中学・高校と、夏休みの宿題には読書感想文の宿題が必ずありました。
作文と同じように文章を書きますが、読書感想文を書く前提には、必ず本を読むことがあります。
かつては、本を読んで、感動したり、疑問に感じたり、共感したりの箇所に、所有している本なら線を引いたり、ページ上部を三角折にしたりして、感想文を書くときに、もう一度考えられるよう目印をつけていました。
この方法は、時が経って再読したときに、目印があるためにかえって読みにくく、その時の感じ方と、時を経た感じ方では、歳を重ねるに比例して、それなりに考え方も変化しているものだから、本に引かれた線が余計な汚れに見えたりします。
今は、付箋(ふせん)という便利な紙があるので重宝しています。
「多読術」著作者の松岡正剛さんは、鉛筆でも赤ボールペンでも、読みながら印をつけていく、マーキングすることを勧められています。
マーキングすると、読みに徹することができる、再読するときにやたらにスピードがあがるという2点の効用を述べられています。
これは、本をノートとみなし、すでに書き込みがしてあるノートを読みながら編集する、リデザインすることが、「マーキング読書法」の愉快なところだとおっしゃっています。
説得力がありますが、本をきれいにしておきたい気持ちが勝るので、活用に至っておりません。
読書感想文を書くと、反発や共感、同情や羨望、疑問や新しい気付きなど、何をどう感じたのか、自分の考えが目に見える形になります。
書くことで考えが深まります。
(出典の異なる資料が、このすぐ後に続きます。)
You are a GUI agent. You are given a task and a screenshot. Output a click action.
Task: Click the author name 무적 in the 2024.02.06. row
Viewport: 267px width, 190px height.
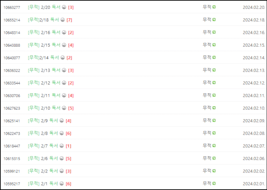pyautogui.click(x=207, y=158)
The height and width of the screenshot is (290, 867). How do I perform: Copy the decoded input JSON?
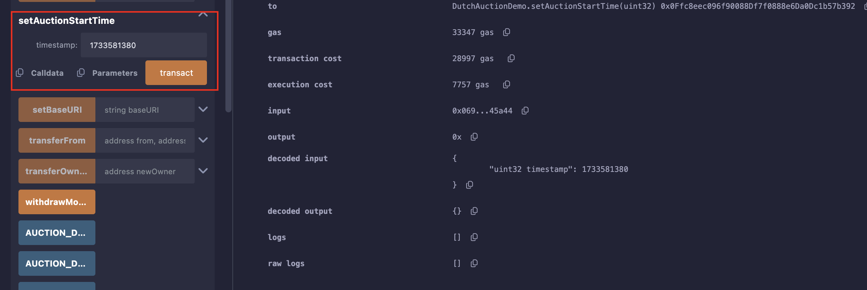pos(470,185)
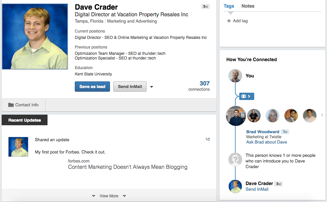Click the blue shared-connections badge icon
Image resolution: width=327 pixels, height=202 pixels.
[246, 96]
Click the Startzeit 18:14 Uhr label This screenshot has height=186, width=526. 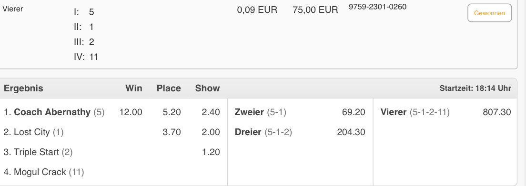(475, 88)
人生観や世界観が広がっていくのではないでしょうか。

 

松岡正剛著の「多読術」は、冒頭から多読・少読・広読・狭読・粗読・精読・食読などの様々な読書方法の熟語が出てくるし、読書遍歴が始まった理由や、編集工学、キーブック、鳥の目と足の目など、多読をされている著者だからこその豊富な知識から繰り出される言葉に引き込まれ、一気に読み上げられる実に楽しい本です。一度、松岡さんの仕事場の5,6万冊ほどの蔵書を拝見したいものです。